Potentiation of neurotransmitter release coincides with potentiation of phosphatidyl inositol turnover. A possible in vitro model for long term potentiation.

Carbachol (CCh) a cholinergic agonist which hydrolyses phosphatidyl-inositol bisphosphate (PIP2) to produce the breakdown products inositol trisphosphate (IP3) and diacylglycerol (DAG) was tested for its ability to induce [3H]norepinephrine ([3H]NE) release and to accumulate [3H]inositol phosphate ([3H]IP) under normal and membrane depolarizing conditions. Our results suggest two major points: first, muscarinic acetylcholine receptor (mAChR) agonists and depolarizing agents (of which KCl is the most effective) act in concert to induce potentiation of PI turnover and potentiation of neurotransmitter release. The simultaneous presence of both a depolarizing agent and a receptor agonist is obligatory for eliciting potentiatory effect. Facilitation of release by muscarinic agonist and K+, added together, was 2 to 5-fold above additivity and the levels of [3H]IP accumulated were 3-5-fold above additivity by K+ and CCh.
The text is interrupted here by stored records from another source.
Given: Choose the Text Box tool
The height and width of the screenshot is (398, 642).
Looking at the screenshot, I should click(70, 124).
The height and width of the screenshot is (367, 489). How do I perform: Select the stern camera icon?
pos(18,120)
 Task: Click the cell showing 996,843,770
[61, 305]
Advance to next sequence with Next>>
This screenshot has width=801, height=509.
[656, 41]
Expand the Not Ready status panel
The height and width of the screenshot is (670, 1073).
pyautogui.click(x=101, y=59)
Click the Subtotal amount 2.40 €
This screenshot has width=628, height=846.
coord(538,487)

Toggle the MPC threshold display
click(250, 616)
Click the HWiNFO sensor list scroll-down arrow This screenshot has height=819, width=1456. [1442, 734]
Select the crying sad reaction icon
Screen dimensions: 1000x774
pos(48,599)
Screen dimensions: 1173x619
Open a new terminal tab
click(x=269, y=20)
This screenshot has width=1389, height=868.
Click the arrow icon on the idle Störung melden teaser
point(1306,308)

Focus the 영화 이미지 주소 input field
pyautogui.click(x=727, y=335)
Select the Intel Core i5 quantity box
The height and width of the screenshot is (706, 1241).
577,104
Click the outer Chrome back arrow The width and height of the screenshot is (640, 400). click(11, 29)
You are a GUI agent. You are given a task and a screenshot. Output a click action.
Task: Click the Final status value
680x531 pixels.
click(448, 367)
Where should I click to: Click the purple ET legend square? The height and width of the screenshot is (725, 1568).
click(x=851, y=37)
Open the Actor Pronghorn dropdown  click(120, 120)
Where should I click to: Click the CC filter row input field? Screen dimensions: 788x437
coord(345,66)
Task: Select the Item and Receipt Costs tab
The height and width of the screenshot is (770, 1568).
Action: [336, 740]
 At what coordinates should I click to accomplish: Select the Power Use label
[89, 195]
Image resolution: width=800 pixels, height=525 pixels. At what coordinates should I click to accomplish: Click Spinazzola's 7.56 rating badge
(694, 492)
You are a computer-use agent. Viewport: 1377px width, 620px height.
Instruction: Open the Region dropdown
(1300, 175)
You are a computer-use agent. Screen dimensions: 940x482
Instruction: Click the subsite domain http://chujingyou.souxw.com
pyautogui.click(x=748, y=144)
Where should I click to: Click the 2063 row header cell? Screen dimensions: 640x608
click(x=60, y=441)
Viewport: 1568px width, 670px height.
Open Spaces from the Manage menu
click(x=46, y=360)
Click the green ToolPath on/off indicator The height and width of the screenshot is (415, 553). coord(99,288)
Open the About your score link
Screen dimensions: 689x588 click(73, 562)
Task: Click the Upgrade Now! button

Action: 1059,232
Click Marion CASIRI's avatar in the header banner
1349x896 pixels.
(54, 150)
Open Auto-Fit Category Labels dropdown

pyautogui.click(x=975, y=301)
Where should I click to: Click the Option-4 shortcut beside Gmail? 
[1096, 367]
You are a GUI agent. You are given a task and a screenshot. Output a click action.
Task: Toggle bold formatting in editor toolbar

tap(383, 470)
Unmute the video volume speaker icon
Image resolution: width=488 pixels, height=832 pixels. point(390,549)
Enhancement of release and of [3H]IP formation is reversed by pirenzepine, a muscarinic (MI) specific antagonist, Kdiss = 0.4 and 0.8 microM, respectively. Second, synergy of IP accumulation in correlation with synergy of neurotransmitter release elicited by mAChR activation and membrane depolarization, suggests a possible role for phospholipase C (PLC) in the bifurcating control of neurotransmitter release and for the involvement of PLC and voltage sensitive channels in mediation of long-term potentiation (LTP).